Problem Description
Alice is typing a target string but might accidentally press a key too long. When this happens, a letter is output multiple times instead of the intended number. However, such an error occurs on at most one key press throughout the entire string. Given the final displayed string word, determine how many possible original strings Alice might have intended to type.
Key Insights
- The final string can be divided into groups of consecutive identical characters.
- For any group with a single character, no error could have occurred.
- If a group has length L ≥ 2, then an error may have occurred in that group. Specifically, if that group is the one with the error, the intended number of characters could be any value between 1 and L-1.
- Since at most one error occurred, if an error happens in a group the other groups must be exactly as displayed.
- Additionally, it’s possible that no error occurred in any group, in which case the intended string is exactly the final string.
Space and Time Complexity
Time Complexity: O(n), where n is the length of the word (we scan the string once).

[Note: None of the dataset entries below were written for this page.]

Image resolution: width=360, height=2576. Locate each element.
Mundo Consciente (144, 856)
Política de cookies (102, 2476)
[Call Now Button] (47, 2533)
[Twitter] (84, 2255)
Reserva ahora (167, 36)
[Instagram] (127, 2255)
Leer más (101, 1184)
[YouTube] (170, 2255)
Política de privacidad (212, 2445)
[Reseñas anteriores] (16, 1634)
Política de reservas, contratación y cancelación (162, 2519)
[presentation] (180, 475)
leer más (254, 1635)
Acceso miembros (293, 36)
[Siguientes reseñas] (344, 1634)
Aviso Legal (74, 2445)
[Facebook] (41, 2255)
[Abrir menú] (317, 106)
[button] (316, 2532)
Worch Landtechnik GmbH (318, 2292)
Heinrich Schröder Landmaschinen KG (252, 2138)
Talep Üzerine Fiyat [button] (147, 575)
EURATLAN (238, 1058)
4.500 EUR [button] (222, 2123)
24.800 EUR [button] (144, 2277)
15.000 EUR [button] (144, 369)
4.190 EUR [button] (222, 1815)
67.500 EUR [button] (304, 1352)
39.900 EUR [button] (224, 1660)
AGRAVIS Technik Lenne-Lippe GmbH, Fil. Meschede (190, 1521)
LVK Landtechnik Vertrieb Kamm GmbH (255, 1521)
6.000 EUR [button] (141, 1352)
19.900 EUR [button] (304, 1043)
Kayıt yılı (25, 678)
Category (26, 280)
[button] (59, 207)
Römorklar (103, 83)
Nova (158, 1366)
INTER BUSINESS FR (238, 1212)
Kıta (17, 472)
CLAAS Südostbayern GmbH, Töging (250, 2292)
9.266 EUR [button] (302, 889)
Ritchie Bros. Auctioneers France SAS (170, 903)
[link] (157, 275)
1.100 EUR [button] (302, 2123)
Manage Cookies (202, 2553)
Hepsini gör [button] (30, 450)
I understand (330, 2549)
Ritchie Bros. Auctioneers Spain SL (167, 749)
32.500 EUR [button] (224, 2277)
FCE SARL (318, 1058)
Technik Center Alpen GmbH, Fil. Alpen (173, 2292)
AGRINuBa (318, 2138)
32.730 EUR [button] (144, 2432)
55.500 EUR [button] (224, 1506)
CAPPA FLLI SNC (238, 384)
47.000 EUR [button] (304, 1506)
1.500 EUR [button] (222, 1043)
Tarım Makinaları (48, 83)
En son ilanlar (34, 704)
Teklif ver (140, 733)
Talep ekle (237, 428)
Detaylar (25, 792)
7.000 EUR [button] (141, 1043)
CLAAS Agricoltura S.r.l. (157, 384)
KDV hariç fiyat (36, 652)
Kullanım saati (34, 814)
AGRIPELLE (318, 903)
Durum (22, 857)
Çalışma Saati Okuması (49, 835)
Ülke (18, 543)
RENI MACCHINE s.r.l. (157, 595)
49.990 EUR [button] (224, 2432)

Space Complexity: O(1) (using only a few counters and variables).
Solution
We solve the problem by iterating through the string and grouping consecutive identical characters. For each group:
- If its length is 1, there is only one possibility (no error).
- If its length is L (L ≥ 2), then if that group was the error group, the intended count could be any integer from 1 to L-1 (L-1 possibilities), otherwise the group remains as is.
Since the error occurs in at most one group, we can choose one group to “fix” (if eligible) while leaving all others unchanged. Thus, the total possibilities equals: 1 (case when no error occurred in any group) plus the sum of (L-1) for every group with length ≥2.
The algorithm uses a single pass (or a pass over groups) and constant extra space.